● **Job**: Switch "record button" to "stop button" in the records that begin at the line with "Click the red" and stop after the line with "Click the browser". Give only those lines again, with nothing else changed.

● **Material supplied**:
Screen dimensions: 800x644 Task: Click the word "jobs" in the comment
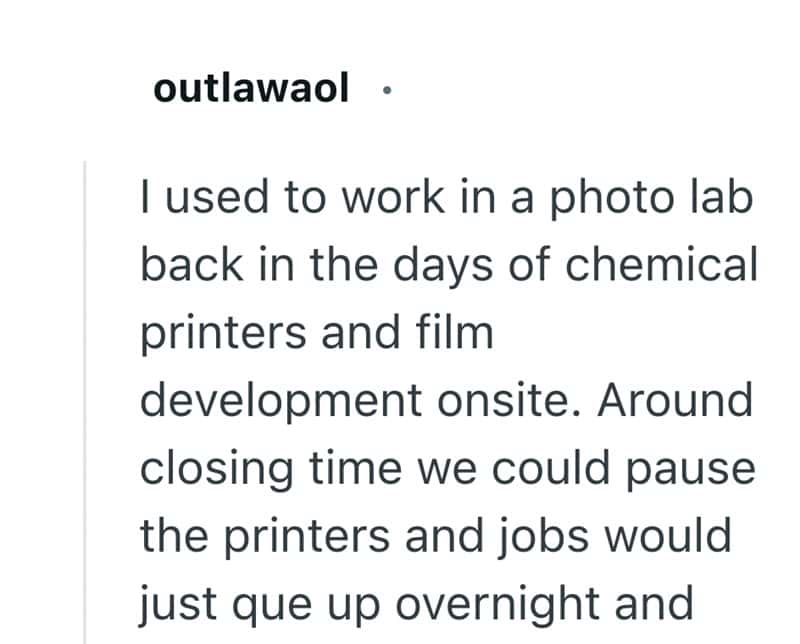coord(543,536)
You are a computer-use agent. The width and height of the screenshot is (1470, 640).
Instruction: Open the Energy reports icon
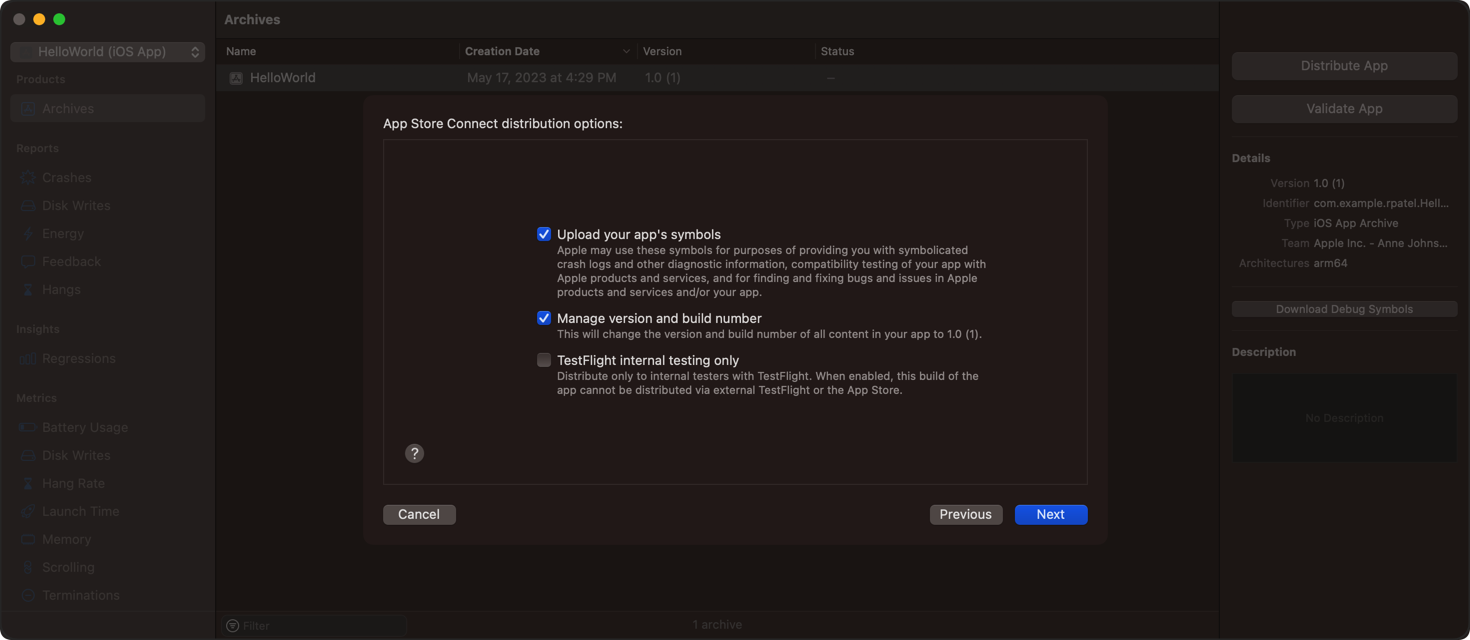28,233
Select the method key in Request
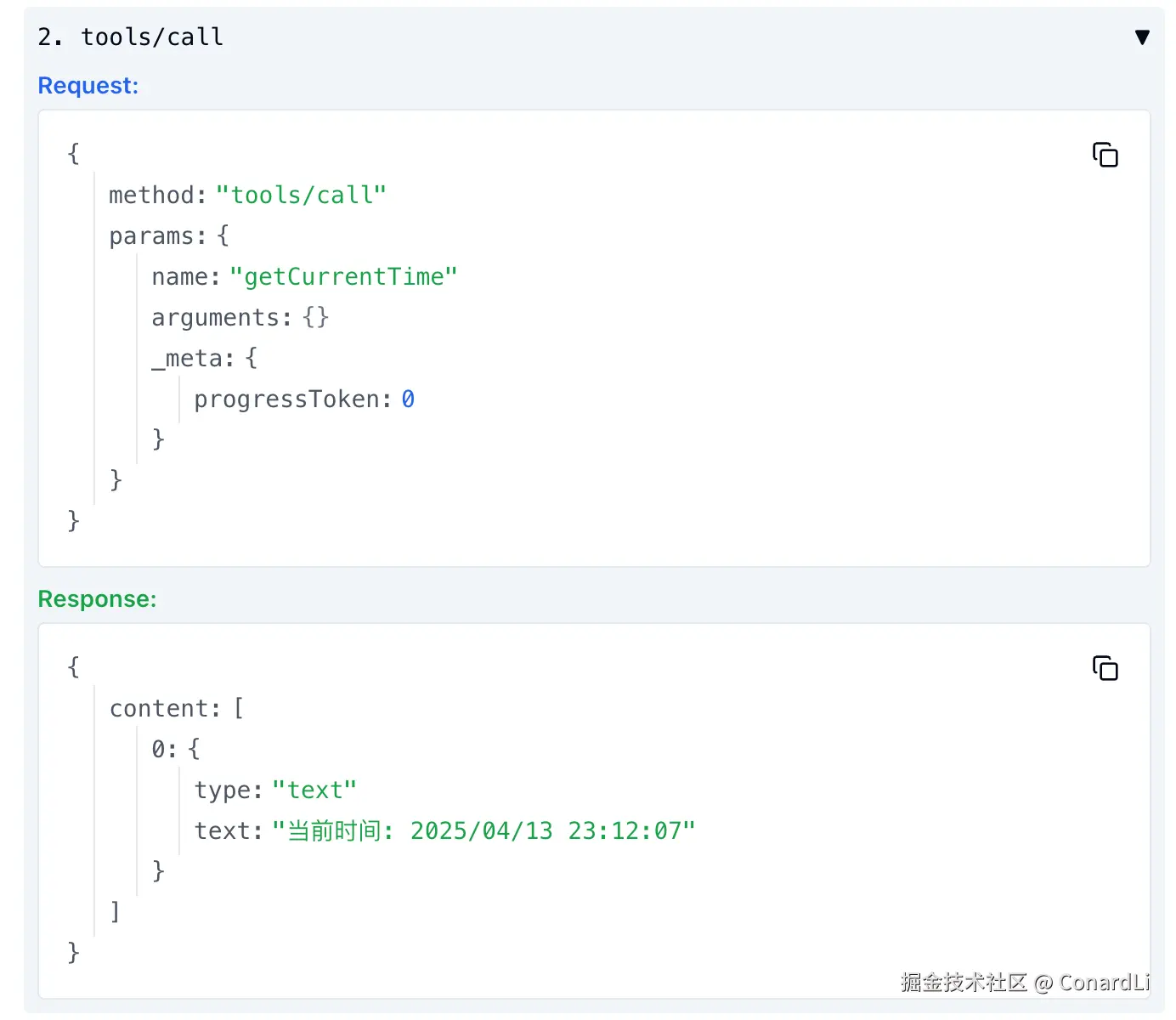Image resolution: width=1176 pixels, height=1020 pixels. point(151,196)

--

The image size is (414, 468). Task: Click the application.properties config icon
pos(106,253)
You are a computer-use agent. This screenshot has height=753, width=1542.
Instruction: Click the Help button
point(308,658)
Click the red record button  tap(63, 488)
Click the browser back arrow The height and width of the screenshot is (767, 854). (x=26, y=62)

● **Solution to this problem**:
Click the red stop button  tap(63, 488)
Click the browser back arrow The height and width of the screenshot is (767, 854). (x=26, y=62)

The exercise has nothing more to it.